BOSTON, Nov. 12, 2020 (GLOBE NEWSWIRE) — Akouos, Inc. (Nasdaq: AKUS), a precision genetic medicine company dedicated to developing potential gene therapies for individuals living with disabling hearing loss worldwide, today reported financial results for the third quarter ended September 30, 2020 and provided updated business highlights.
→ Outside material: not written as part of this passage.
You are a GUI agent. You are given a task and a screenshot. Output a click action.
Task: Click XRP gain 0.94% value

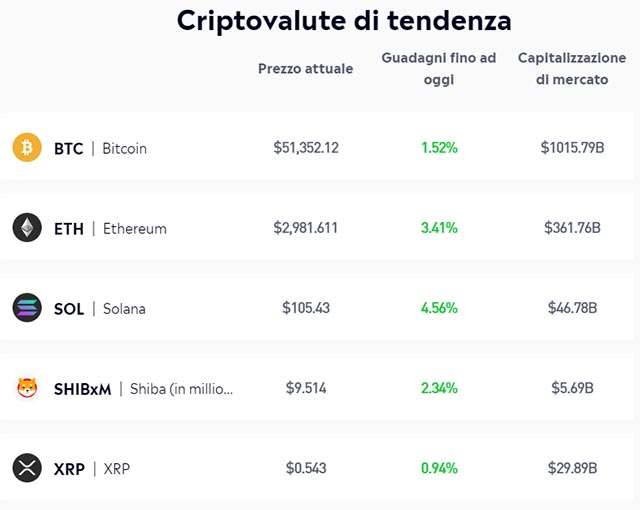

“We continue to advance AK-OTOF, a gene therapy intended for the treatment of hearing loss due to mutations in the OTOF (otoferlin) gene, towards a 2021 IND filing. Today, individuals with OTOF-mediated hearing loss have no therapeutic options. Our novel gene therapy candidate has the potential to restore hearing for these individuals, who typically have no functional hearing at birth,” said Manny Simons, Ph.D., founder, president and CEO of Akouos. “Also, despite the challenging environment around us, the team is executing on our plan to establish internal manufacturing capabilities and infrastructure to support IND-enabling studies and clinical trials. Our progress towards our long-term mission, making healthy hearing available to all, is a testament to our deeply committed, experienced team and our strategic partners.”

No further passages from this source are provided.